Excerpted passage START
Dushistov / flapigen-rs

Tool for connecting programs or libraries written in Rust with other languages
BSD 3-Clause "New" or "Revised" License
776 stars 59 forks source link

Threading / Runtimes / Safety #277

Open arrtchiu opened 5 years ago

arrtchiu commented 5 years ago

This question is a bit more general than rust_swig, but it's slightly related and I imagine many more people will be dealing with similar things as this fantastic library gains popularity.

I'm writing an app for both iOS and Android, for which I'm building a shared core in Rust and using rust_swig to manage both C and Java bindings.

What's tricky for me, though, is about threading and async stuff like network calls. We obviously can't run network i/o on the main thread (difficult/impossible compatibility with the UI frameworks), so the runtime would have to spool up background thread(s) in order to do its i/o work.

Since the i/o and other work would be happening in a background thread, simply calling into a foreign_callback! (for example a future on a web request), would be happening in a background thread. This is where I get confused - If I make calls to Rust objects here, I think I'm losing the thread-safety guarantees provided by the Rust compiler (it's gone into C land, therefore unsafe). Is that accurate?

Couple of ways I can think of solving it:

  1. Find a way to have rust_swig or my foreign_callbacks always dispatched on the main queue (i.e. dispatch_async(dispatch_get_main_queue()... on iOS). Doesn't work if the foreign_callback is expected to have a side effect or return a value, though.
  2. Expose parts of the runtime to the native app, letting the app control threading and just tell the runtime to "run" on a background thread. Then do thread safety manually.
  3. Mutex all the things and make the Rust lib completely thread-safe. Maybe not possible or practical.

Quite sure I'm not the first person to ever attempt this - do you possibly know any project out there you could point me at that does this well?
Excerpted passage END
Entries shown START
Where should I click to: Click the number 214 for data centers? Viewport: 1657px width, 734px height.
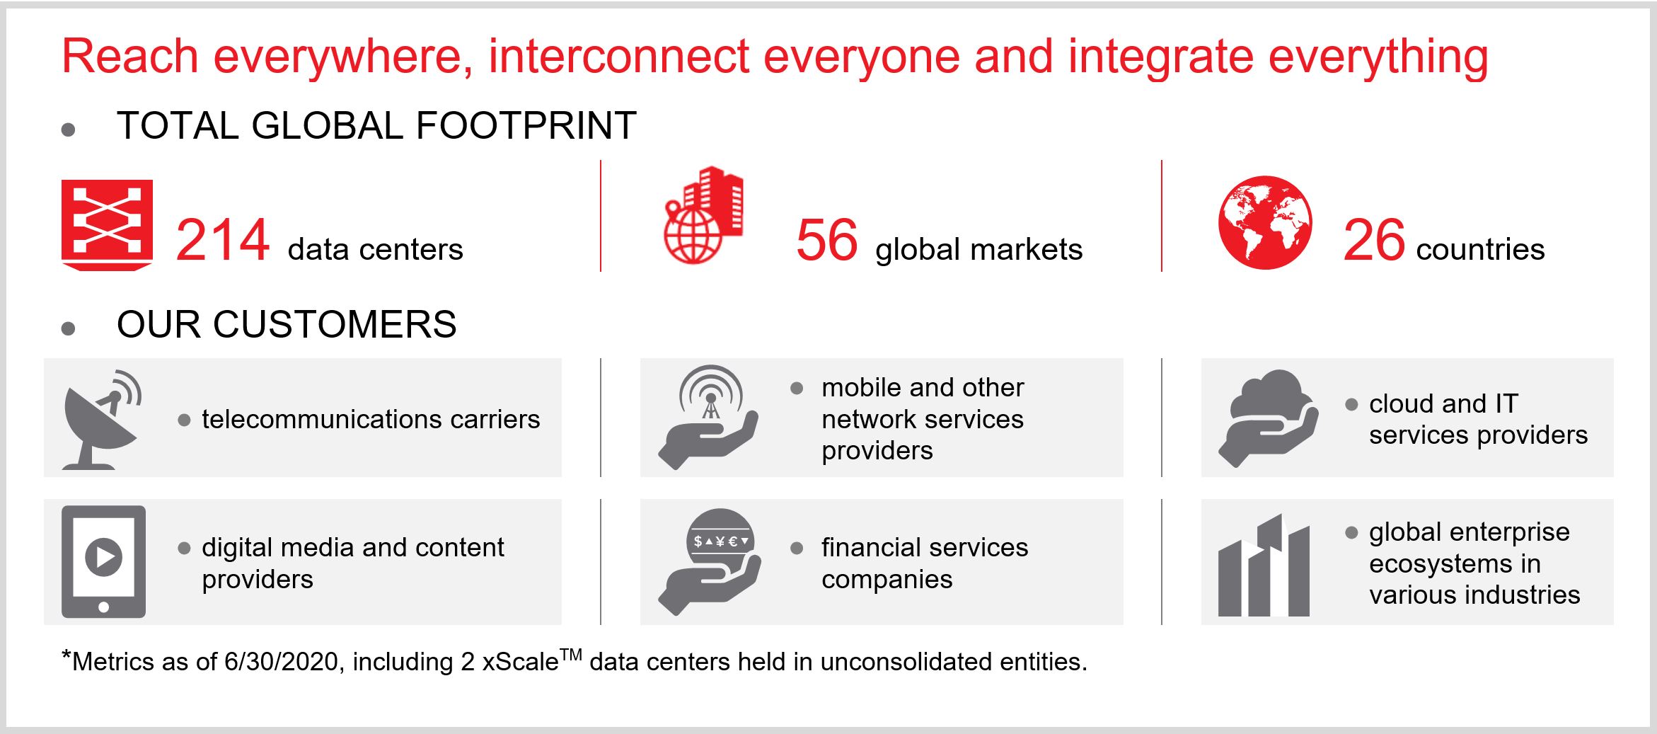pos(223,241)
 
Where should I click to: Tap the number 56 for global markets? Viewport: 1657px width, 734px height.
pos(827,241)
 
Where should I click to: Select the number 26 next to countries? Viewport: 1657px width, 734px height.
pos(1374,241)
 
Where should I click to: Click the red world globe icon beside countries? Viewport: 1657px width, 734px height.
Entries shown END
What needs to be done =
Transcribe the part of the issue thread starting at "1. Find a way" and ending at "a value, though.". The rows are unrelated to the issue thread and stand on their own.

Result of the task =
1. Find a way to have rust_swig or my foreign_callbacks always dispatched on the main queue (i.e. dispatch_async(dispatch_get_main_queue()... on iOS). Doesn't work if the foreign_callback is expected to have a side effect or return a value, though.